Extracted text —
Entertainment Technology Center @ Carnegie Mellon University

Email: etc-ghaist@lists.andrew.cmu.edu


Week 10 – It Will Light Up the Whole Town

This was the week we sat down with our clients Jeff and Harry to walk them through everything: the Halves presentation, a live demo of the current build, playtest results, and our plans for the second half of the semester.

They were thrilled. Not politely-nodding thrilled. Genuinely, visibly excited. Jeff said the installation would “light up the whole town.” For a project targeting a memorial library in Northumberland, Pennsylvania, that kind of enthusiasm from the people who know the community best is the ultimate validation.

We shared our plan for Level 2 & 3, and this is where the conversation got really interesting. It takes Priestley’s story into darker territory: the Birmingham Riots of 1791, where a mob burned his home and destroyed his laboratory. His flight from England to America. Designing a new home in Northumberland with his wife Mary. And then losing her.

The clients didn’t flinch. They confirmed that the Riots are one of the great turning points in Priestley’s life, exactly the kind of dramatic, emotionally charged moment that could transform how teenagers see him. And they added an important detail we hadn’t fully considered: even after Mary’s death, Priestley’s family stayed with him. He wasn’t completely alone. That nuance matters for the emotional design. This isn’t a story about a man abandoned by everyone. It’s about a man who lost the person he relied on most, while the people around him tried to hold things together.

On the technical side, we dove into critical LLM chatbot decisions based on instructor feedback. For important biographical facts like Mary’s name, his children, his friendship with Franklin, and his Unitarian beliefs, should we hardcode them or rely on fine-tuning? Context window limitations make this a real engineering question, not just a design preference. We also discussed adding disclaimers for the chatbot, building in protections against players trying to break character, and an intriguing new idea: having Priestley ask questions back to the player. Instead of a one-directional interview, what if the ghost is curious about you too?

Screenshot grounding data
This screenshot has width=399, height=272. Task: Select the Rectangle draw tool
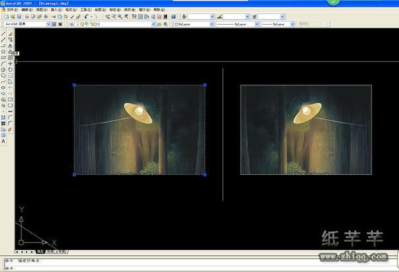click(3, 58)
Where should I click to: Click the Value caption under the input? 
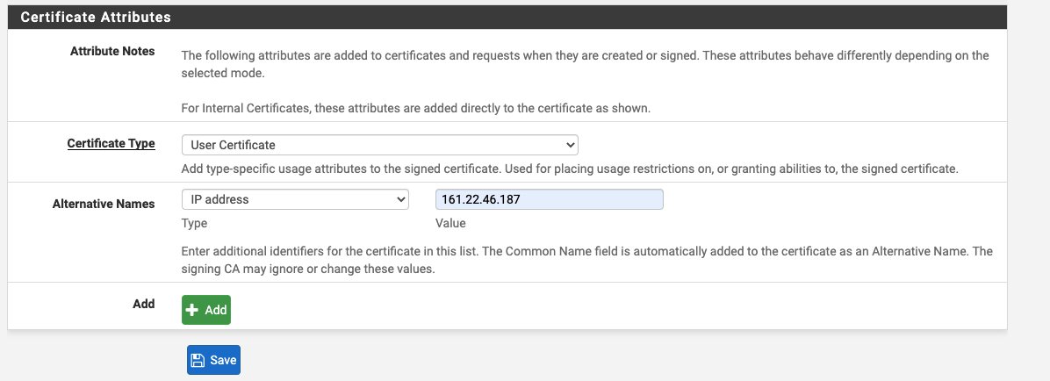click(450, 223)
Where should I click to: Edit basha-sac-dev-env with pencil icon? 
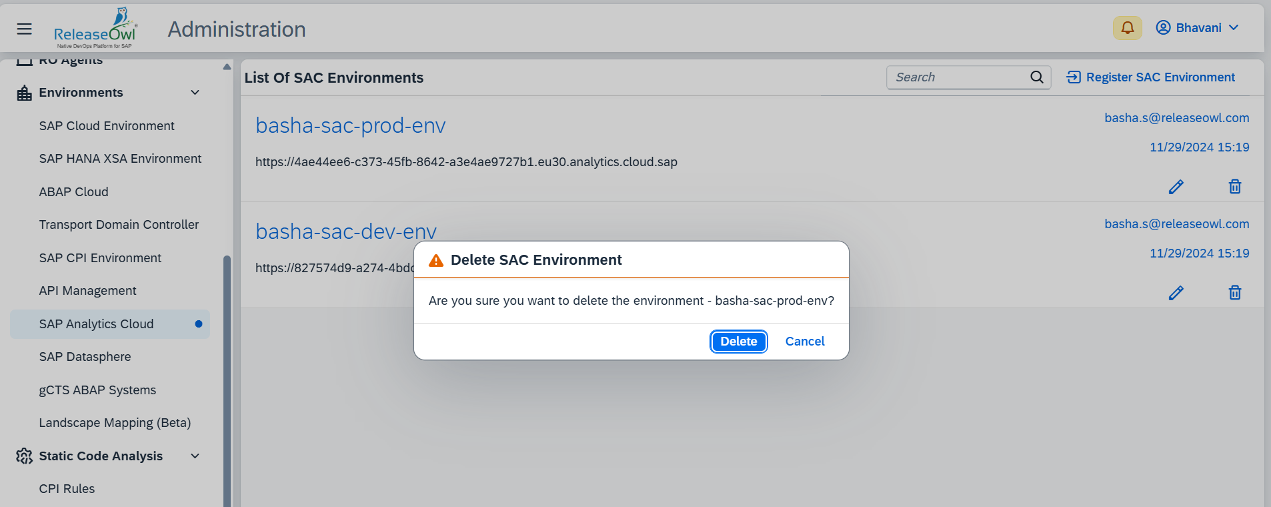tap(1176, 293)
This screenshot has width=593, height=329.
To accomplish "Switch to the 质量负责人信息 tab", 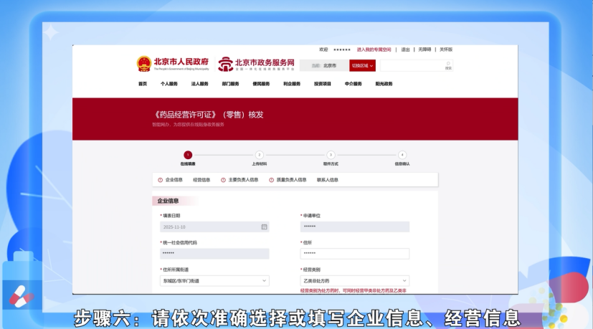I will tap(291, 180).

Problem —
Copy out the full Week 10 project update above, word for word and with nothing left out.

Solution to this task —
Entertainment Technology Center @ Carnegie Mellon University

Email: etc-ghaist@lists.andrew.cmu.edu


Week 10 – It Will Light Up the Whole Town

This was the week we sat down with our clients Jeff and Harry to walk them through everything: the Halves presentation, a live demo of the current build, playtest results, and our plans for the second half of the semester.

They were thrilled. Not politely-nodding thrilled. Genuinely, visibly excited. Jeff said the installation would “light up the whole town.” For a project targeting a memorial library in Northumberland, Pennsylvania, that kind of enthusiasm from the people who know the community best is the ultimate validation.

We shared our plan for Level 2 & 3, and this is where the conversation got really interesting. It takes Priestley’s story into darker territory: the Birmingham Riots of 1791, where a mob burned his home and destroyed his laboratory. His flight from England to America. Designing a new home in Northumberland with his wife Mary. And then losing her.

The clients didn’t flinch. They confirmed that the Riots are one of the great turning points in Priestley’s life, exactly the kind of dramatic, emotionally charged moment that could transform how teenagers see him. And they added an important detail we hadn’t fully considered: even after Mary’s death, Priestley’s family stayed with him. He wasn’t completely alone. That nuance matters for the emotional design. This isn’t a story about a man abandoned by everyone. It’s about a man who lost the person he relied on most, while the people around him tried to hold things together.

On the technical side, we dove into critical LLM chatbot decisions based on instructor feedback. For important biographical facts like Mary’s name, his children, his friendship with Franklin, and his Unitarian beliefs, should we hardcode them or rely on fine-tuning? Context window limitations make this a real engineering question, not just a design preference. We also discussed adding disclaimers for the chatbot, building in protections against players trying to break character, and an intriguing new idea: having Priestley ask questions back to the player. Instead of a one-directional interview, what if the ghost is curious about you too?